Tools For Better Developers

Osm Admin: Indexing (3)

2021 December Osm Admin

2 years ago ∙ 5 minutes read

Yay, indexing works!

It's changed quite a bit, so let's review how it works from the very beginning.

Contents:

Scopes

In this article, I'll review how indexing helps to manage scopes. A scope is a generic term denoting a single site/store in a multi-site/multi-store application.

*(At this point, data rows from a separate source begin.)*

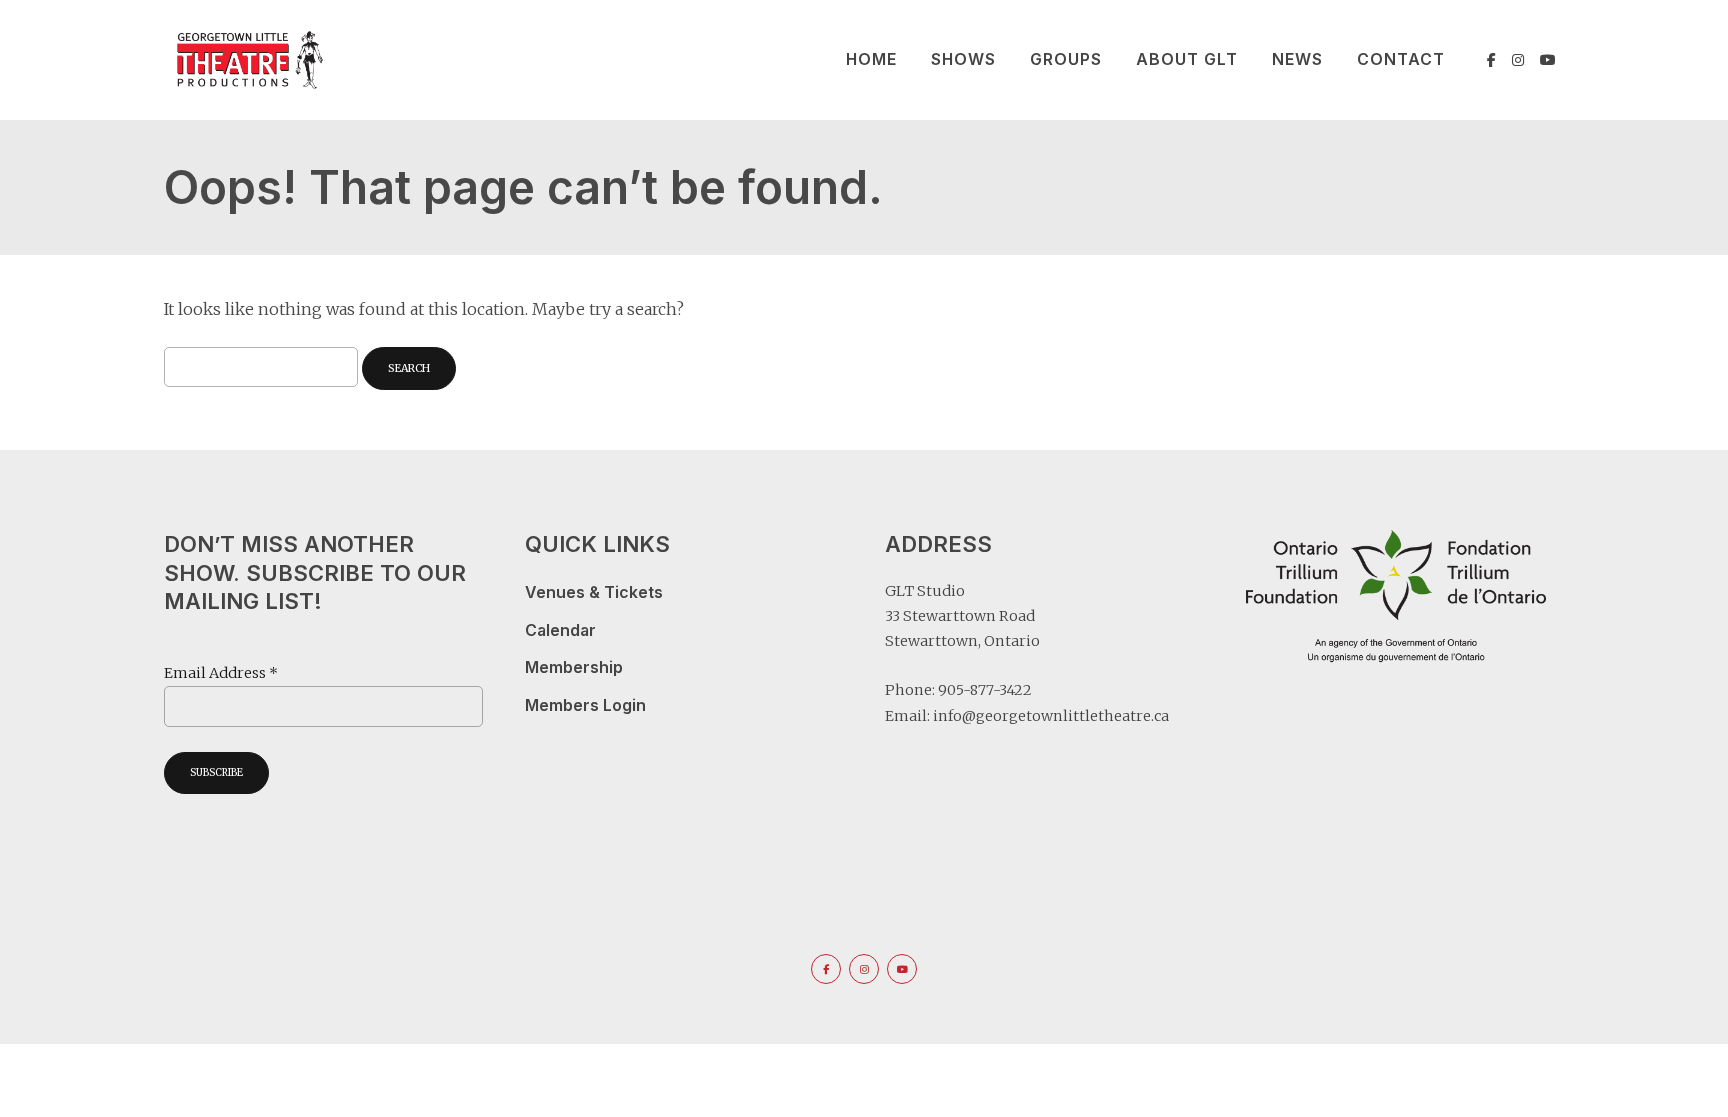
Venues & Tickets (594, 592)
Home (871, 59)
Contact (1401, 59)
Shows (963, 59)
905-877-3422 (985, 690)
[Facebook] (1491, 60)
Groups (1066, 59)
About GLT (1187, 59)
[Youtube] (1548, 60)
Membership (574, 667)
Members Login (585, 705)
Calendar (560, 630)
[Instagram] (1518, 60)
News (1297, 59)
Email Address (221, 673)
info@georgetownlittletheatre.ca (1051, 716)
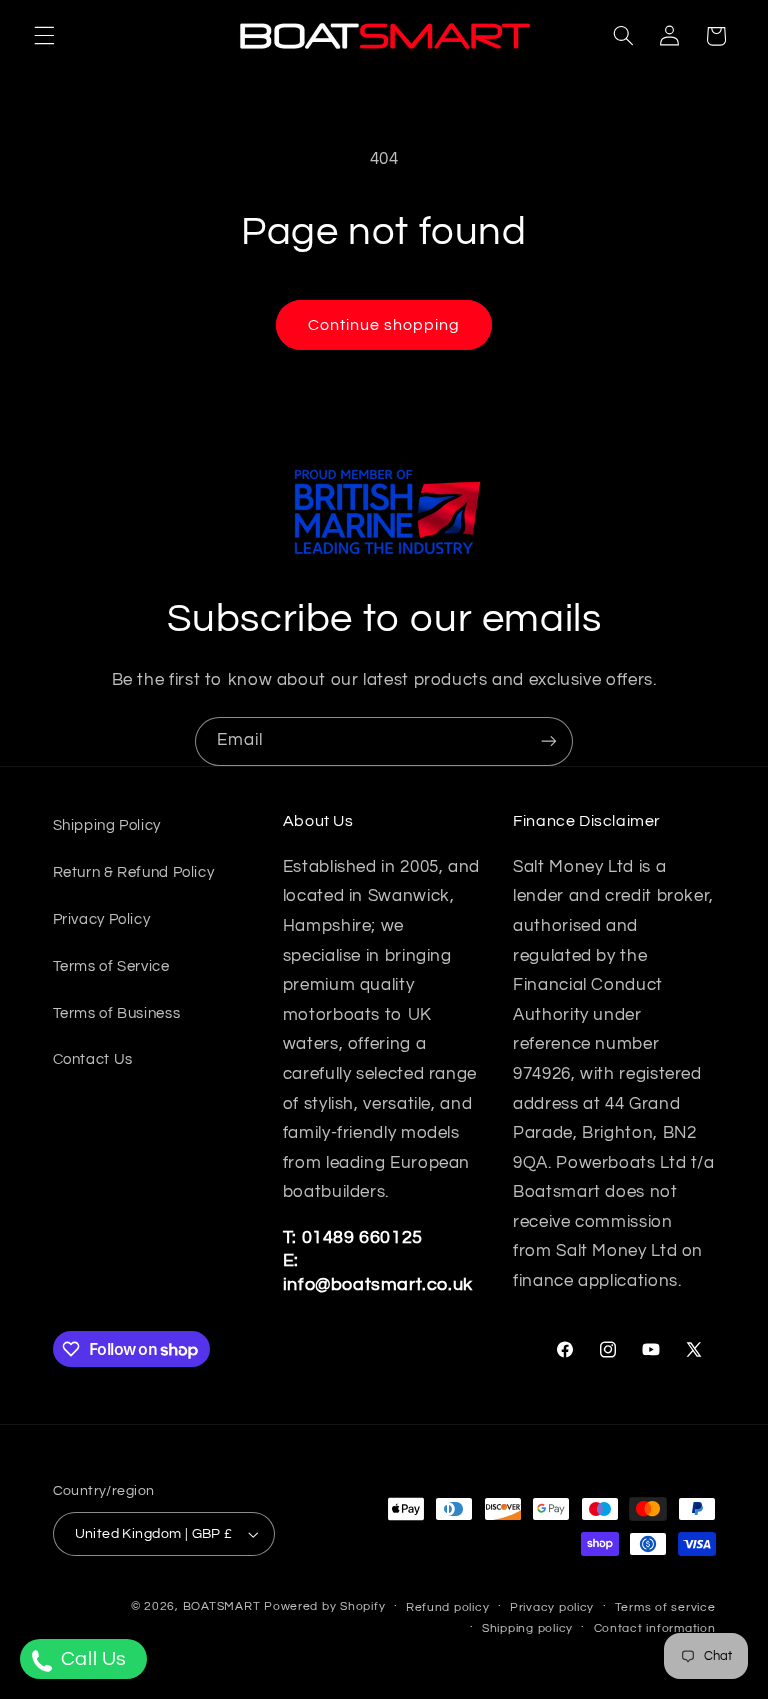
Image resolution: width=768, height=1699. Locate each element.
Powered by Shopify (324, 1606)
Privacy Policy (102, 919)
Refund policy (448, 1607)
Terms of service (665, 1607)
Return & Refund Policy (134, 872)
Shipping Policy (107, 825)
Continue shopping (384, 325)
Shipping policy (527, 1628)
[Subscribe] (549, 741)
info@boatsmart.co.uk (378, 1284)
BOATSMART (222, 1606)
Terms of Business (117, 1013)
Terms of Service (111, 966)
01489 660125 (362, 1237)
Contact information (655, 1628)
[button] (44, 36)
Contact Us (93, 1059)
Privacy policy (552, 1607)
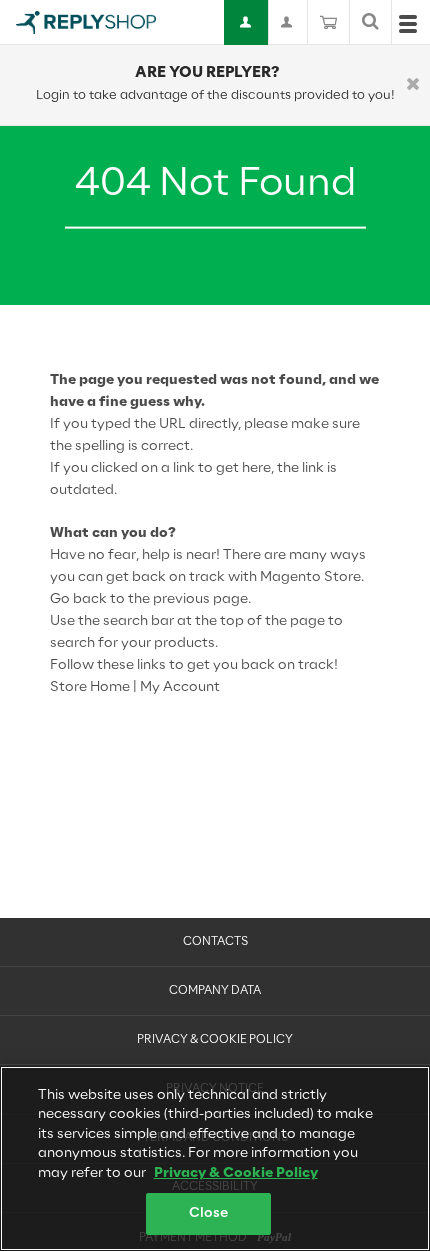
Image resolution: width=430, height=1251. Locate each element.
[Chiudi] (413, 85)
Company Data (215, 991)
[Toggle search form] (370, 22)
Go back (78, 599)
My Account (180, 687)
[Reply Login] (247, 22)
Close (209, 1213)
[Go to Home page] (86, 22)
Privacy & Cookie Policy (215, 1040)
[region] (215, 1158)
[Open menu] (408, 28)
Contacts (215, 942)
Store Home (90, 687)
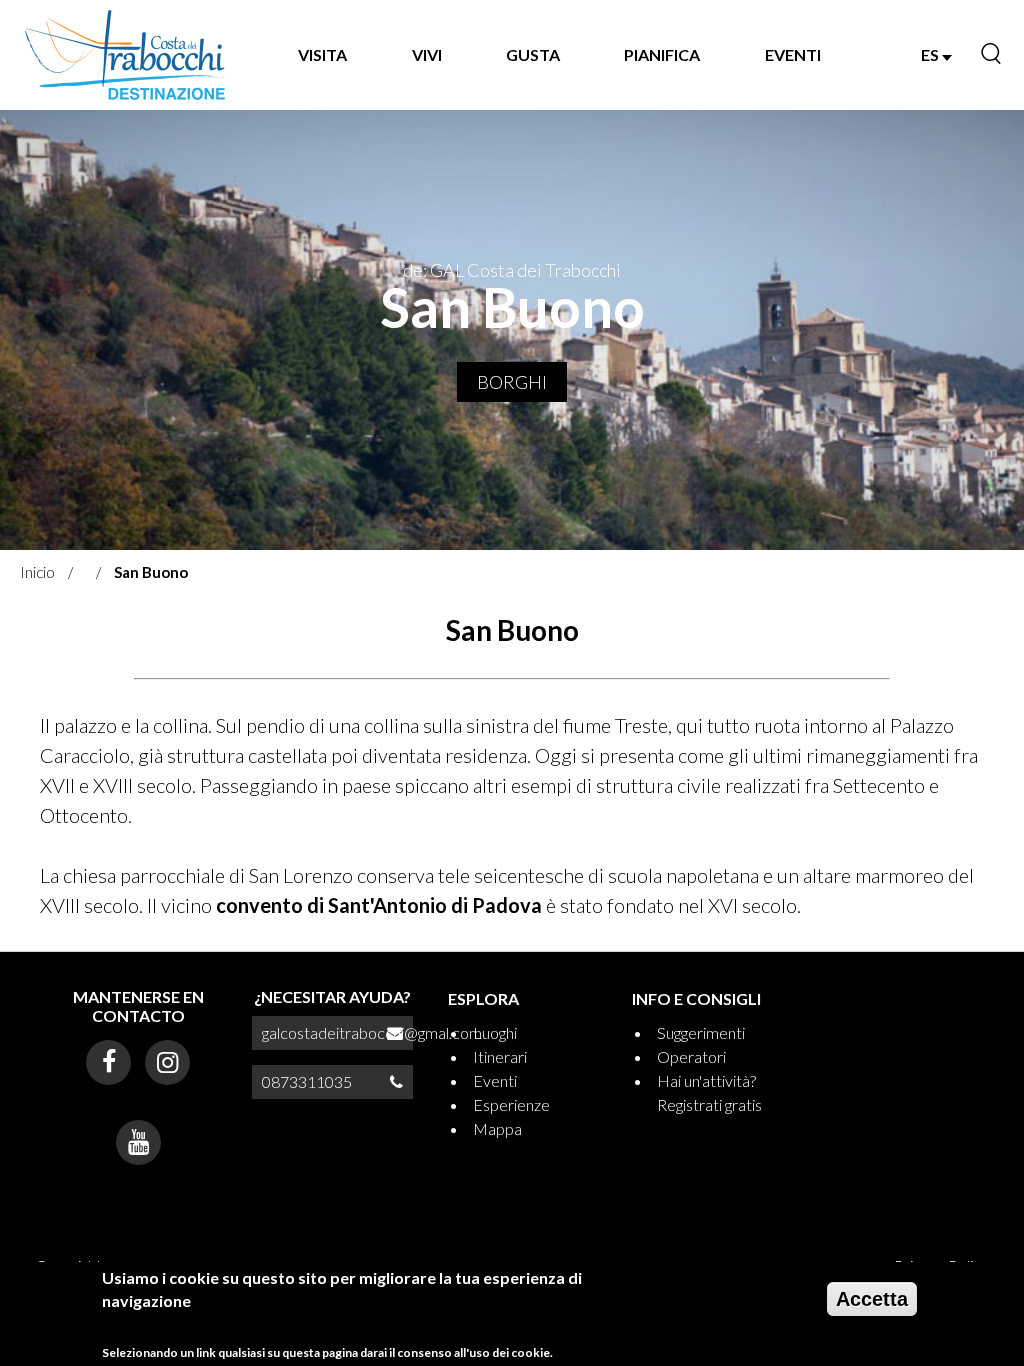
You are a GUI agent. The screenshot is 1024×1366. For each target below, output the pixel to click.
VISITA (322, 54)
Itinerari (500, 1056)
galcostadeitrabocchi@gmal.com (372, 1032)
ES (931, 54)
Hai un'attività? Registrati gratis (709, 1092)
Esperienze (511, 1104)
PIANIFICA (662, 54)
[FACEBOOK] (108, 1062)
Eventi (495, 1080)
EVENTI (793, 54)
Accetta (872, 1299)
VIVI (427, 54)
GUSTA (533, 54)
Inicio (37, 572)
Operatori (691, 1056)
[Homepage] (126, 55)
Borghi (512, 382)
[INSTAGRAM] (167, 1062)
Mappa (497, 1128)
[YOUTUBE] (138, 1142)
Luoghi (495, 1032)
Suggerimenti (701, 1032)
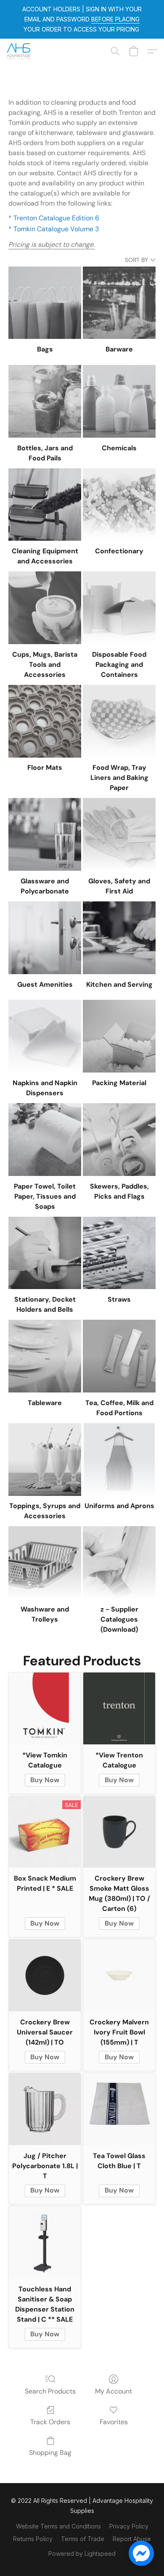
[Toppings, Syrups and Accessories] (44, 1459)
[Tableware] (44, 1356)
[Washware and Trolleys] (44, 1562)
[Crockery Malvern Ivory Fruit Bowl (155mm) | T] (119, 1975)
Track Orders (50, 2421)
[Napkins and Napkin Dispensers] (44, 1036)
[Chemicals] (119, 401)
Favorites (114, 2421)
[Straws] (119, 1253)
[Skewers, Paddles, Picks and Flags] (119, 1139)
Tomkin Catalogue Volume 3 (56, 229)
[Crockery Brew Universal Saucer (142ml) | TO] (45, 1975)
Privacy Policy (128, 2526)
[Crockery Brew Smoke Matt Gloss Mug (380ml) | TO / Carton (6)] (119, 1832)
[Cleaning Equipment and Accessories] (44, 504)
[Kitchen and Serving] (119, 937)
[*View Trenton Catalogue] (119, 1708)
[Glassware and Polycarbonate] (44, 834)
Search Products (50, 2391)
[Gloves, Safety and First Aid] (119, 834)
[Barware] (119, 303)
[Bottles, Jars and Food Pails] (44, 401)
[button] (19, 51)
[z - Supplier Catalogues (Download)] (119, 1562)
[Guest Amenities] (44, 937)
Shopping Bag (50, 2452)
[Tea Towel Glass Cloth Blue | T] (119, 2109)
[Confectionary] (119, 504)
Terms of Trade (82, 2538)
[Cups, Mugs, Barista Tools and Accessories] (44, 607)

The Scope class is defined as follows:

/**
 * @property ?int $parent_id #[Serialized,
 *      Table\Int_(unsigned: true, references: 'scopes.id', 
 *          on_delete: 'cascade')]
 * @property ?int $level #[Serialized, Table\Int_(unsigned: true)]
 * @property ?string $id_path #[Serialized, Table\String_]
 * @property ?string $title #[Serialized]
 * @property Scope $parent #[Serialized]
 */
#[Storage\Scopes]
class Scope extends Object_
{
    use Id;

    public function join_parent(TableQuery $query, string $joinMethod,
        string $from, string $as): void
    {
        $query->db_query->$joinMethod("scopes AS {$as}",
            "{$from}.parent_id", '=', "{$as}.id");
    }
}

id And parent_id Properties

Scopes form a tree. There is the root scope, it may have child scopes, each child scope may have its own child scopes, and so on.

In database, scopes are stored in scopes table. Each scope has a unique id, and parent_id that references the parent scope.

For each scope, the application creates a separate set of scope-specific tables. For example, in an e-commerce application, each scope has its own table for products. Scope-specific tables follow s1__products, s2__products, convention, where 1 and 2 are scope IDs.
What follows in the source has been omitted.